When types are eating away your sanity

4 February 2018

Intro

Iv been programming in Java for more than 15 years and in every project I kept seeing the same pattern:

public class PersonTo {
  public String name;
  public Integer age;
}

public class PersonModel {
  public String name;
  public Integer age;
  public boolean isRegistered;
}

public class ServiceA {

  public void personsService(String json){
   PersonTo person = parse(json);
   PersonModel model = process(person);
   persist(model);
  }
}

If you lucky you have a set of conversion logic in place (iv seen a lot of duplicated code that ignores the issue and just copy and past the same logic):

public class PersonToConvertor<PersonModel> {
   public PersonModel convert(PersonTo person) {
    //.. the pleasure of conversion logic
    return personModel;
   }
}
public class PersonModelConvertor<PersonTo> {
   public PersonTo convert(PersonModel person) {
    //.. the pleasure of conversion logic
    return personTo;
   }
}

We have a simple json -> PersonTo -> PersonModel conversion chain, why we have those conversions? because each part of the system expect to get the data in a certain shape and form and because its better OOP modeling.

Still this is a simple example and you can imagine the piles and piles of code that deals with this issue, it does not matter if your programming in Java/Haskell/Go/Elm at the end of the day slurping data into your system will cost you.

Not only that but if the data types/structure changes you may find yourself in a huge refactoring and moving/shaking a lot of types/methods/functions around (a ripple effect).

But wait, is there an alternative?

Bringing back sanity

As a matter of a fact there is, almost any functional dynamic language does not require such wacky conversions, we can just work on the raw data:

(defn service-a [json]
    (-> json parse process persist))

; once parsed the person is a simple hashmap datastructure that we manipulate
(defn process [person]
   (assoc person :is-registered false))

Oh wait, that is too simple your cheating!, what about type checking your code? making sure that its correct and all.

In the words of Rich Hickey:

And I like to ask this question: What's true of every bug found in the field?

Audience reply: Someone wrote it? Audience reply: It got written.

It got written. Yes. What's a more interesting fact about it? It passed the type checker.

With all that in mind there are cases in which verifying structure the data between components makes sense, enter clojure.spec:

(s/def ::name string?)
(s/def ::age integer?)

(s/def ::person (s/keys :req [::name ::age]

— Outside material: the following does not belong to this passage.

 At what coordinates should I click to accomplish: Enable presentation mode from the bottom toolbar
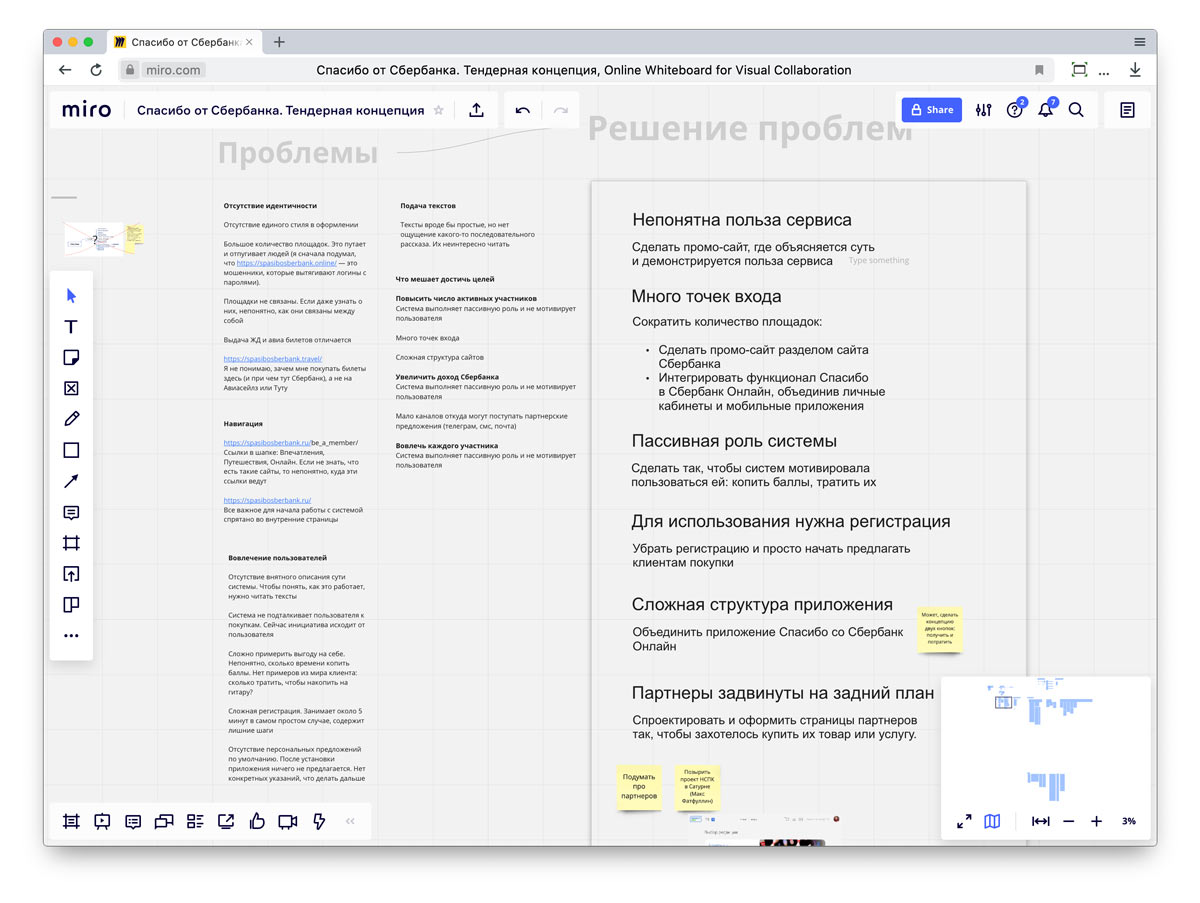(x=101, y=821)
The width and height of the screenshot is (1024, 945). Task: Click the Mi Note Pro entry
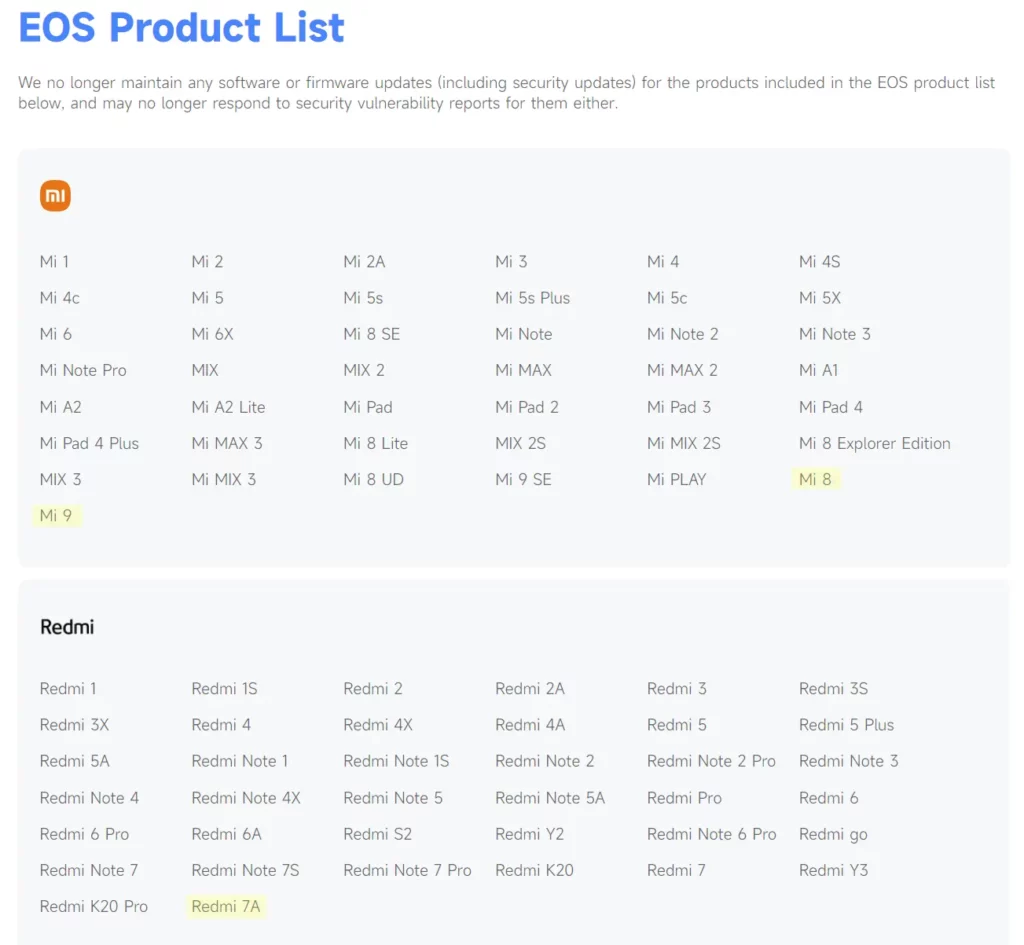coord(83,370)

This allows us to check the validity in run time and check that different parts of the system conform to the specifications of others.

We have magic X that converts our types!

There are "shorter" ways of converting types, such as:

  1. Code generation, we generate our types and convertors we don't write them manually, the business isn't generated and its bound to those multiple types increasing the maintenance cost, in addition you maintain a whole set of tools and schema so its not free.
  2. Automated mapping libraries, similar to code generation you still have to maintain a huge set mapping between the types also the types themself don't go away you still have multiple types describing the same entity.
  3. We work on the raw parsed data matching on the JSON:
class CC[T] {
  def unapply(a:Option[Any]):Option[T] = if (a.isEmpty) {
    None
  } else {
    Some(a.get.asInstanceOf[T])
  }
}

object M extends CC[Map[String, Any]]
object L extends CC[List[Any]]
object S extends CC[String]
object D extends CC[Double]
object B extends CC[Boolean]

for {
  M(map) <- List(JSON.parseFull(jsonString))
  L(languages) = map.get("languages")
  language <- languages
  M(lang) = Some(language)
  S(name) = lang.get("name")
  B(active) = lang.get("is_active")
  D(completeness) = lang.get("completeness")
} yield {
  (name, active, completeness)
}

Imagine this logic for n JSON documents in your system, it gets ugly pretty quickly.

Summary

When using types in the context of unstructured data be aware to the trade-offs, if your system deals with a huge variety of JSON/CSV or random HTML you will be spending a lot time in juggling type conversion instead of focusing on the business logic itself.

Its hard to quantify but ~30% is not an exaggerated number from my experience in large Java projects, other languages with better type systems might get away with less but it still a considerable overhead.

Footnotes:

  • Simple Made easy.
  • Dozer is an example for an "automated" bean to bean mapping framework.
  • How to parse JSON in Scala using standard Scala classes?